As far as indexes are concerned, if you are not going to have the Primary Key be CLUSTERED then it is best to make the CLUSTERED index UNIQUE (Primary Keys are automatically UNIQUE). The reason is that SQL Server must ensure that each Key value in the CLUSTERED index is a unique pointer to a row. So, if you do not specify the UNIQUE keyword when creating the CLUSTERED index then SQL Server will insert a hidden "uniqueidentifier" field that is 4 bytes. This is essentially wasted space since you cannot use it. This again adds up over millions of rows, especially since the entire Cluster Key (including the uniqueidentifier) is copied into each row of each Non-Clustered index. In some cases you might need to create a CLUSTERED index on a non-unique key, but it is certainly worth some time thinking about that decision and making sure it is the correct one.

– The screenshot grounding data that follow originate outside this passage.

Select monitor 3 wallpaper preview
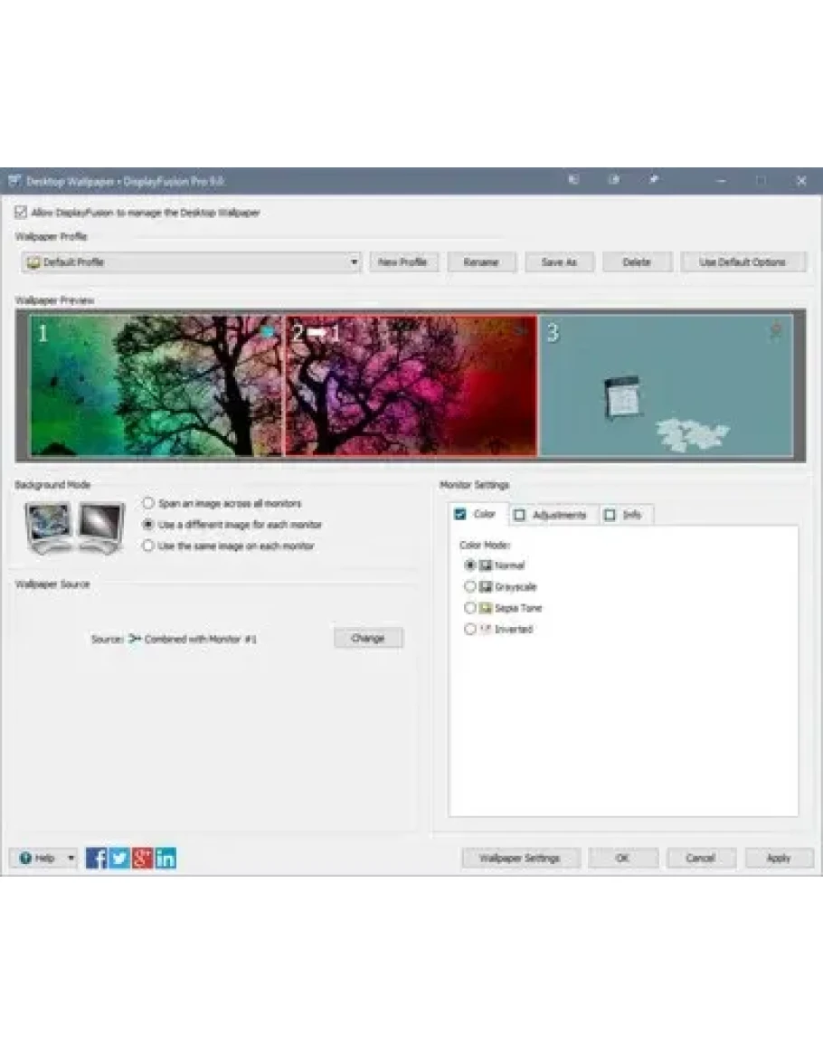The image size is (823, 1045). [666, 389]
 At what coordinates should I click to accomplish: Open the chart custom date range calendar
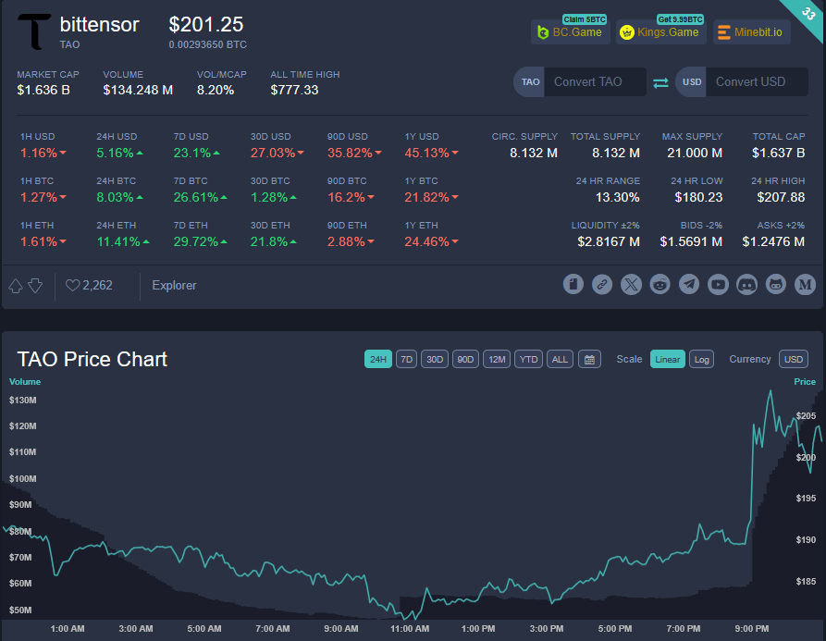point(589,359)
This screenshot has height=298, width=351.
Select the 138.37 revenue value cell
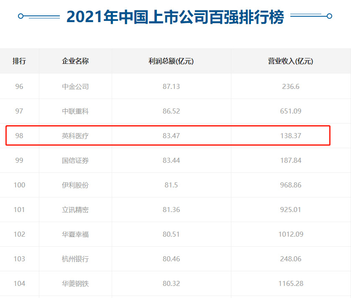pos(290,136)
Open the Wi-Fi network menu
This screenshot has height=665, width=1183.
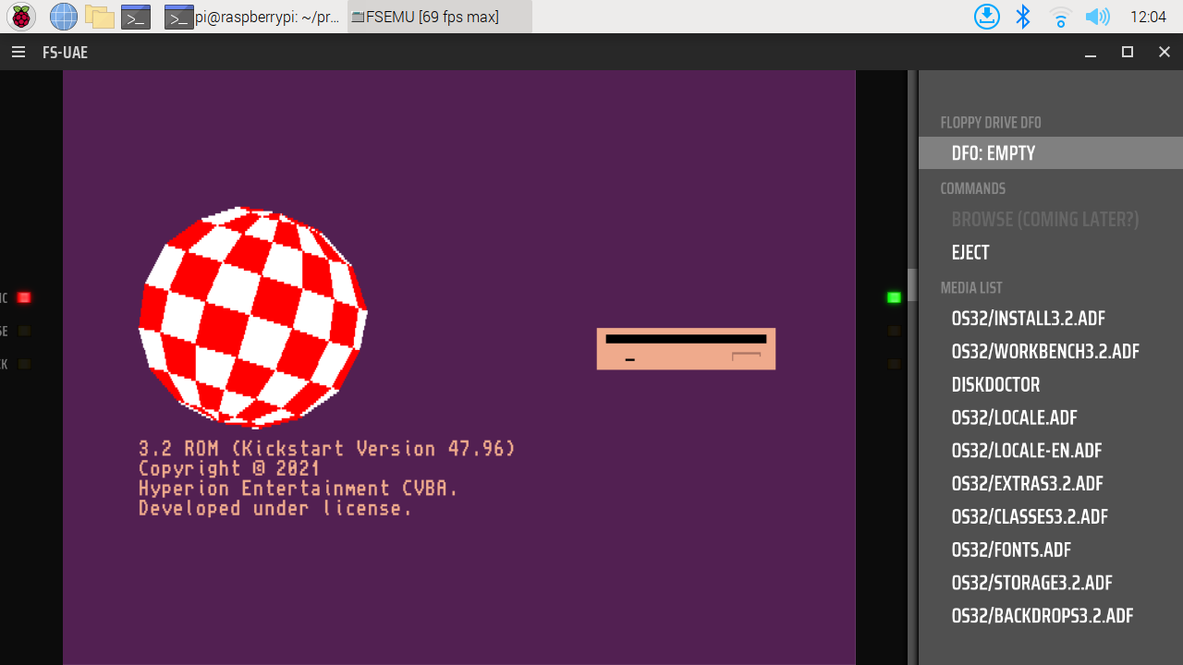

Note: To be clear, the uniqueifier is only added to non-unique rows. This means that if all rows (in terms of their Key value(s)) really are unique, then no additional space is taken up by not having declared the CLUSTERED Index as UNIQUE. And the first row to have a particular value will NOT have the uniqueifier added if one or more rows are added later that duplicate its Key value(s); only the newly added rows, if not unique, will have the uniqifier added.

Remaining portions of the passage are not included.